The Ancient Battle Generals Still Love To Copy

Cannae for Hannibal was the definition of winning the battle but losing the war. However, his brilliant execution of a double envelopment would obsess tacticians for a millennia.


I went to the most famous battlefield in Western History, and had a surprise. Not a good one.

It is a stomp, well off the path, to get to Cannae.

The main train lines in Italy run up and down the coasts. Going inland, particularly in southeast Italy, is somewhat more episodic. My train had two cars. At the fourth stop, “Battle”, I got off.

This was February, in Italy. Nothing happens in Italy, at least not in February. Particularly in the southeast which is an area not on most tourism routes. At least if you are not a military historian. Life in that section of Italy is slow and still very much timed to the harvest. The harvest in this case being grapes. It is Italy after all.

But this was ridiculous.

I came seeking to understand one of the most important battles in all of Western History, the Battle of Cannae. Fought in 216 BC, this was the Big One. This was the battle that made the “Hannibal” a household name for, what, 2,230+ years or so? An outnumbered invader leading a polyglot army consisting of nearly a dozen “nationalities” (quotes because that concept did not then exist, but roll with it, that is as close as our modern language gets). Smashed the amateur locals so hard that he killed some 50,000 of them. Those “locals”, yea well that was the Romans.

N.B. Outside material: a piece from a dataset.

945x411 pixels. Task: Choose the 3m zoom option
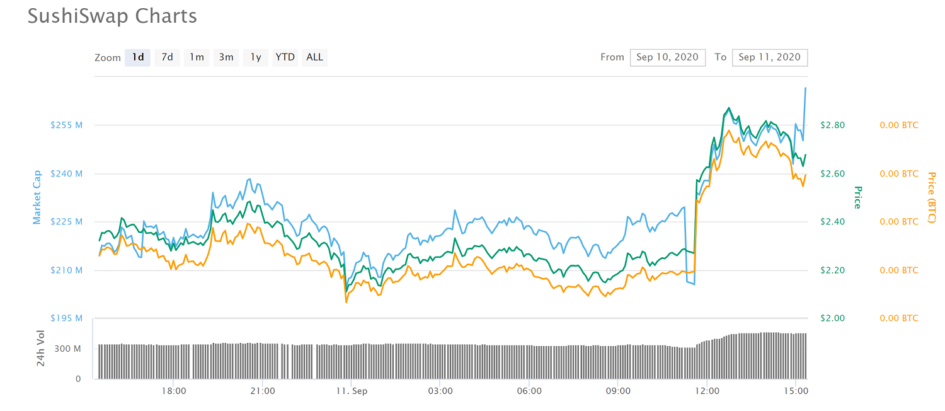[x=226, y=57]

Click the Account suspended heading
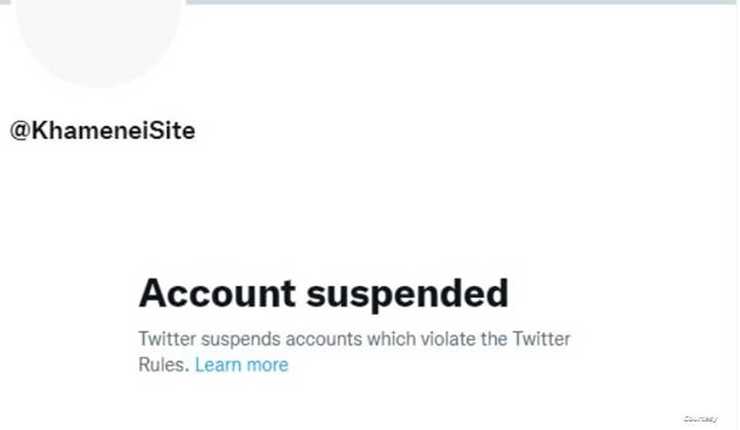click(x=324, y=293)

In that century the Romans were still expanding. Italy was, mostly, theirs, though that was not quite concrete yet. They had expanded from their base area into Sicily and what is now southern France (which is where the name of “Provence” comes from, it was the first Roman province). They even moved across southern France to the edges of what is now Spain. That is where they ran into trouble.

It was in Sicily and southern Spain that they ran up against an established power, the Carthaginians.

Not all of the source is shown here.